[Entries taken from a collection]
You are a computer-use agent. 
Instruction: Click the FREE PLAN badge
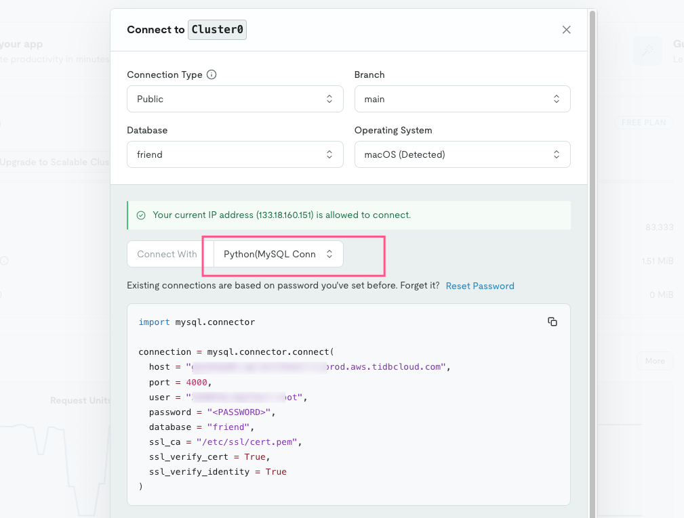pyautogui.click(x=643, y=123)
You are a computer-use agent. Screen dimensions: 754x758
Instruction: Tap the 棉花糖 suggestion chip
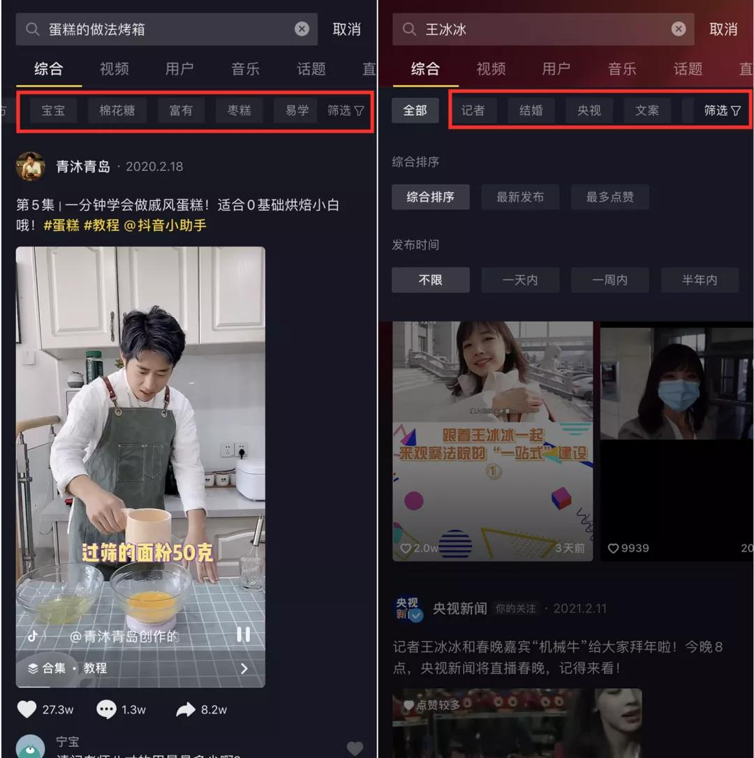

What you have to do
Without the pictures, write out every entry precisely as it appears.

Output below
You are a computer-use agent. 
Instruction: Click the FREE PLAN badge
pyautogui.click(x=643, y=123)
You are a computer-use agent. Screen dimensions: 754x758
Instruction: Tap the 棉花糖 suggestion chip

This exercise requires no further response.